Overview

Summary

The main information technology challenges in geospatial sciences are 1) accessing and processing of large volumes of geospatial data 2,3,4,6,11, 2) dealing with massive concurrent users access 3, 5, 7, 8, 9, and 3) spatiotemporal intensive applications.

There is some review paper for this area 1

*Conference link: http://cisc.gmu.edu/scc/aag2011.html

*CFP in Special Issue in Journal: http://servirglobal.net/tabid/205/Article/982/call-for-papers-ijde-special-issue-on-spatial-cloud-computing.aspx

Workflow

The cloud computing workflow in geospatial sciences mainly involves:

  • Data storage and processing
  • Simulation and modeling

Data

In the papers, small data size are used for testing because the data size in GIS are usually with very big volume.
For example, the dynamic real-time routing for a metropolitan region such as D.C. requires storage of 1TB for daily basis and 1PB for a yearly basis to retain historical records 1.

Cloud platform

  • Currently, the most popular cloud service in GIS area is IaaS. Amazon AWS 3, 8, 11 and OpenNebula 4 are used since the users can conveniently implement OS-specified applications on the platform.
  • PaaS are also used in GIS area such as Google App Engine 9. Some research group developed or proposed their own cloud platform such as PerPos 10.

Issues/Gaps

Common issues:

  • Security. For example, the geospatial data of a country are usually very sensitive that it will raise concern when the sensitive data are stored in cloud provided by foreign organization 6.
  • Privacy. Many location-based services involve the location and identity information of users, and location and identity privacies need to be considered 7.
  • DaaS is essential to geospatial siences because large volume of data such as geospatial images need to be stored and processed 2, 4.

Spatial cloud computing 1

Summary

  • This paper discusses how cloud computing could enable geospatial sciences and how spatiotemporal principles could be utilized to ensure the benefits of cloud computing.
  • This is an overview paper about geospatial cloud computing, so there is no much detailed information about some specific workflow and cloud platform. The paper presents four research examples to analyze cloud computing requirements for different geospatial sciences applications.
  • We can start from this paper to find scientific stories in GIS area.

Workflow

This paper does not investigate any specific workflow.
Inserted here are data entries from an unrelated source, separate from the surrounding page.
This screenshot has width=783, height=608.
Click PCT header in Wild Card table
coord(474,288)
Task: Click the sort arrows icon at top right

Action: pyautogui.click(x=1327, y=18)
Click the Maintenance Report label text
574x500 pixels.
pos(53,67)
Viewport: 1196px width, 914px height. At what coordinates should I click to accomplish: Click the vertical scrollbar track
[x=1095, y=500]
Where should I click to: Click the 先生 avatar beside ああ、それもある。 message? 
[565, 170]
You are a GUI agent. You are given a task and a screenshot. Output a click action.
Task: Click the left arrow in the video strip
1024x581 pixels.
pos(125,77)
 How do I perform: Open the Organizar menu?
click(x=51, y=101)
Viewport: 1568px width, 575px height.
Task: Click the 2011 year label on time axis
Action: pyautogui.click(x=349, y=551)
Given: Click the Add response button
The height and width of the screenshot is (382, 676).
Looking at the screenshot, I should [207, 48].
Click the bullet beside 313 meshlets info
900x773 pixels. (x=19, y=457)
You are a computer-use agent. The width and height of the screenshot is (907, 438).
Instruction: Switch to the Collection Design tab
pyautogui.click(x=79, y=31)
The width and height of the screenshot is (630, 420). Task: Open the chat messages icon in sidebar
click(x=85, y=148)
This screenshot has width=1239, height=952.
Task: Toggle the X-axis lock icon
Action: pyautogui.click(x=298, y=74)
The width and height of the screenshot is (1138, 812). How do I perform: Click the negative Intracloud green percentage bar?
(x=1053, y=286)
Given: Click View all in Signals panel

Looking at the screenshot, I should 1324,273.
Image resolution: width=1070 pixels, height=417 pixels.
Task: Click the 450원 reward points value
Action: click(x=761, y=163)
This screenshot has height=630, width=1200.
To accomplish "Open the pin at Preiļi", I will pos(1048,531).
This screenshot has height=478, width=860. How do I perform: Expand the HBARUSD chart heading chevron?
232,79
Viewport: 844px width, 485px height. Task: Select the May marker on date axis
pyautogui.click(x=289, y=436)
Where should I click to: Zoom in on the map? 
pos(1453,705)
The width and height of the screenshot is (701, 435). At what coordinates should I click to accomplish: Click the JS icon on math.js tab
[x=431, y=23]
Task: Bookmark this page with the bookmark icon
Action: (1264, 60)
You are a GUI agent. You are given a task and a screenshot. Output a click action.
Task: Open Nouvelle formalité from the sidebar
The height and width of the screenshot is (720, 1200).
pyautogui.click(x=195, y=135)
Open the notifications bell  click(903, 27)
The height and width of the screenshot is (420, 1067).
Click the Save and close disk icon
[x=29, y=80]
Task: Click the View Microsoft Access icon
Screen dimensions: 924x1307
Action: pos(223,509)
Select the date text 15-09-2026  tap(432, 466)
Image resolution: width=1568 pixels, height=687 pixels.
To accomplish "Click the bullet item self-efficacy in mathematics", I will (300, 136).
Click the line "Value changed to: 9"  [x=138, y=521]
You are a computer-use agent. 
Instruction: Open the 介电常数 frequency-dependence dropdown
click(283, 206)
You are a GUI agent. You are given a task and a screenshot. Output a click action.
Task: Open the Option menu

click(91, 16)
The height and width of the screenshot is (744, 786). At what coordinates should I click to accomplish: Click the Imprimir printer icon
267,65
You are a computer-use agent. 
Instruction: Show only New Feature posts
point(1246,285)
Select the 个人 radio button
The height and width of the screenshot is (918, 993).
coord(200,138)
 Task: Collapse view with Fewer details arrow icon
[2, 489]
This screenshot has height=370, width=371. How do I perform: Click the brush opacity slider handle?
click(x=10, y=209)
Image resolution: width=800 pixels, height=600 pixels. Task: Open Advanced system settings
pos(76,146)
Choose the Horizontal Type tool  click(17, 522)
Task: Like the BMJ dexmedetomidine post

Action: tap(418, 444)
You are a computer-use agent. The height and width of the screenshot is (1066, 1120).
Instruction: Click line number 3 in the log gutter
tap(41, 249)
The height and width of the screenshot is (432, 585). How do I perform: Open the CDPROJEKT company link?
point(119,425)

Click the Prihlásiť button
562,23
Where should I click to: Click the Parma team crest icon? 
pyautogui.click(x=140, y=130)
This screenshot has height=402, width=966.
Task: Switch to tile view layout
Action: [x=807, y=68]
Instead, the paper discusses four scientific and application scenarios.

  • Data intensity scenario
    • A DaaS is developed based on spatial cloud computing. The DaaS is designed to maintain millions to billions of metadata entries.
    • The DaaS is developed and tested based on Microsoft Azure, Amazon EC2, and NASA Cloud Services for geospatial community.
  • Computing intensity scenario
    • geospatial science phenomena are intrinsically computing-expensive to model and analyze
    • parameter extraction is required to execute complex geophysical algorithms
    • geospatial phenomena simulation is complex
  • Concurrent-access-intensity scenario
    • Concurrent-intensive accesses (Google Earth) have acess spikes, which needs to be responded by spatial cloud computing elastically invoke service instances from multiple locations.
  • Spatiotemporal intensive scenario
    • Spatiotemporal indexing
    • spatiotemporal data modeling methods
    • Earth science phenomena correlation analyses
    • hurricane simulation
    • computer network
    • Example: real-time traffic routing

Data

See the "workflow" section for description. One example is for dynamic real-time routing for a metropolitan region such as D.C. which requires storage of 1TB for daily basis, 10TB for a weekly basis, 1PB for a yearly basis to retain historical records.

Cloud platform

  • IaaS(e.g. Amazon EC2)
    • IaaS let users have full control over the virtualized machine. So IaaS users should have system administrative knowledge about OS.
  • PaaS(e.g. Microsoft Azure and Google App Engine)
    • Parameter Extraction such as Vegetation Index (VI) or Sea Surface Temperature (SST) with PaaS since they involve a complex series of geospatial processes.
  • SaaS(e.g. salesforce.com and Gmail)
    • Knowledge and Decision Support
    • Social Impact and Feedback. SaaS such as Facebook and email
  • DaaS: DaaS supports data discovery, access, and utilization and delivers data and data processing on demand to end users.
    • Earth Observation (EO) data access with DaaS.

Cloud performance

See above sections. No detailed description was provided in the paper.

Issues/Gaps

  • Spatiotemporal principle mining and extracting
  • Important Digital Earth & complex geospatial science and applications
  • Supporting the SCC characteristics
    • Amazon S3 suffered an outage lasting about two hours in 2008.
    • Cloud provider needs to provide services for perpetuity. (Coghead and "The Linkup" close business)
  • Security
  • Citizen and social sicence
    • Trustworthy: data and information auhority
    • Privacy: open environment to provide or receive services
    • Ethical: GPS and location-based services.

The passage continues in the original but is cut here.